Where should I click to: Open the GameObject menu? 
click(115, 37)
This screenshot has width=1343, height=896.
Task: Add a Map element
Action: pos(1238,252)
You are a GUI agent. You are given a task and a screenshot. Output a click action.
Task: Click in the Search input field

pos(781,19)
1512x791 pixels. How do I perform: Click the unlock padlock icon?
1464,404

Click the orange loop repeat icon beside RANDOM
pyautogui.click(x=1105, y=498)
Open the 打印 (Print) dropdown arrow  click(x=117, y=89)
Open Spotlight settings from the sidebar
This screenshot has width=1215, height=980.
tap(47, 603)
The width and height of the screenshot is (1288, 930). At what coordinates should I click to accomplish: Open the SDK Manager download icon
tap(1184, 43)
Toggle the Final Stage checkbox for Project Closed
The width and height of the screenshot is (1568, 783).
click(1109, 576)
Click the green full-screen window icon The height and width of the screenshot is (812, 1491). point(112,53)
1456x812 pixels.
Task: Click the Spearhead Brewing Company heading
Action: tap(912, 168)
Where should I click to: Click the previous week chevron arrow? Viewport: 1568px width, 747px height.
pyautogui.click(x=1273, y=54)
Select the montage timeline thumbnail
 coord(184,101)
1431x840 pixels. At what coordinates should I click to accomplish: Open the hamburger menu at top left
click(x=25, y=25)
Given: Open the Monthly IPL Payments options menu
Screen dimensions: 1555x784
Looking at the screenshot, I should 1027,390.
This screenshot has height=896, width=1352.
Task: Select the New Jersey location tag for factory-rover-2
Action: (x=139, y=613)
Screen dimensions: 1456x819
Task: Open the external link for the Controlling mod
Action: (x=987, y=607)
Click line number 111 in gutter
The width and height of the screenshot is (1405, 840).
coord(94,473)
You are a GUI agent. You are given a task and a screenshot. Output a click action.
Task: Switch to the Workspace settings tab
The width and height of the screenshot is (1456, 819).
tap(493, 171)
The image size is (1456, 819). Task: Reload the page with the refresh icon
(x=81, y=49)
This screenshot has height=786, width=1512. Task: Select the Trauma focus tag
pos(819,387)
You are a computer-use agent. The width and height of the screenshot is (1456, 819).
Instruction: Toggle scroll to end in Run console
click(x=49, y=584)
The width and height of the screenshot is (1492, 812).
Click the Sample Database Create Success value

========================================

- Your goal: Exactly the lines from the one containing "Open the 打印" through the end of the records above are to be printed, and no others.

- Result for this task:
Open the 打印 (Print) dropdown arrow  click(x=117, y=89)
Open Spotlight settings from the sidebar
This screenshot has width=1215, height=980.
tap(47, 603)
The width and height of the screenshot is (1288, 930). At what coordinates should I click to accomplish: Open the SDK Manager download icon
tap(1184, 43)
Toggle the Final Stage checkbox for Project Closed
The width and height of the screenshot is (1568, 783).
click(1109, 576)
Click the green full-screen window icon The height and width of the screenshot is (812, 1491). point(112,53)
1456x812 pixels.
Task: Click the Spearhead Brewing Company heading
Action: tap(912, 168)
Where should I click to: Click the previous week chevron arrow? Viewport: 1568px width, 747px height.
pyautogui.click(x=1273, y=54)
Select the montage timeline thumbnail
 coord(184,101)
1431x840 pixels. At what coordinates should I click to accomplish: Open the hamburger menu at top left
click(x=25, y=25)
Given: Open the Monthly IPL Payments options menu
Screen dimensions: 1555x784
Looking at the screenshot, I should 1027,390.
This screenshot has height=896, width=1352.
Task: Select the New Jersey location tag for factory-rover-2
Action: (x=139, y=613)
Screen dimensions: 1456x819
Task: Open the external link for the Controlling mod
Action: (x=987, y=607)
Click line number 111 in gutter
The width and height of the screenshot is (1405, 840).
coord(94,473)
You are a GUI agent. You are given a task and a screenshot. Output a click action.
Task: Switch to the Workspace settings tab
The width and height of the screenshot is (1456, 819).
tap(493, 171)
The image size is (1456, 819). Task: Reload the page with the refresh icon
(x=81, y=49)
This screenshot has height=786, width=1512. Task: Select the Trauma focus tag
pos(819,387)
You are a computer-use agent. The width and height of the screenshot is (1456, 819).
Instruction: Toggle scroll to end in Run console
click(x=49, y=584)
The width and height of the screenshot is (1492, 812).
Click the Sample Database Create Success value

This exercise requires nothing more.